How Much Should I Charge As A Freelancer? (Rates & Benchmarks)
The moment you decide to go freelance, you immediately hit a wall: "How much should I charge?"
If you are asking this, you are not alone. "What is a good freelance rate?" is the single most common question among independent professionals. Price too high, and you fear clients will laugh you out of the inbox. Price too low, and you will find yourself working 60-hour weeks just to barely cover your rent, slowly burning out and resenting your business.
Setting your freelance rates as a beginner doesn't have to be a guessing game based on what someone else on Twitter or Reddit is charging. Pricing is a mathematical formula based on your lifestyle needs, your business overhead, and your market value.

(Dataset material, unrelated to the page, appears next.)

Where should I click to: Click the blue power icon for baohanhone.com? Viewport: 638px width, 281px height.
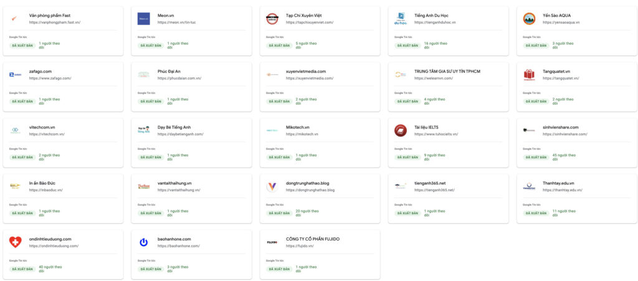143,242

In this comprehensive guide, we will walk you step-by-step through the exact formula you need to calculate your true hourly rate, set consistent income goals, and provide live tools to find your number instantly.

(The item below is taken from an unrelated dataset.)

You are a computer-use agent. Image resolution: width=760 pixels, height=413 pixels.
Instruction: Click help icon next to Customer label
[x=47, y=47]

Why Most Beginner Freelancers Massively Undercharge
When figuring out how much to charge as a freelancer, most beginners do the exact same (flawed) math: they take their previous full-time salary, divide it by 40 hours a week, and use that as their freelance rate.
For example, if you made $60,000 a year at your old job, you divide that by 2,080 working hours in a year, arriving at roughly $29 per hour.
This is a fatal mathematical error that will bankrupt your freelance business. Here is what that math completely ignores:
- The Self-Employment Tax Trap As a freelancer, you pay both the employer and employee portions of payroll taxes. That's a flat 15.3% tax on your profits before standard income tax even applies in the US.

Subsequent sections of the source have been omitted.